__Provided information__
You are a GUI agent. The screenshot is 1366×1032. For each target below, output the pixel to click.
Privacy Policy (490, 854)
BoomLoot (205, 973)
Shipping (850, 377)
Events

__Work instructions__
Faithfully reproduce all of the records, character for character.

__Result of this exercise__
You are a GUI agent. The screenshot is 1366×1032. For each target below, output the pixel to click.
Privacy Policy (490, 854)
BoomLoot (205, 973)
Shipping (850, 377)
Events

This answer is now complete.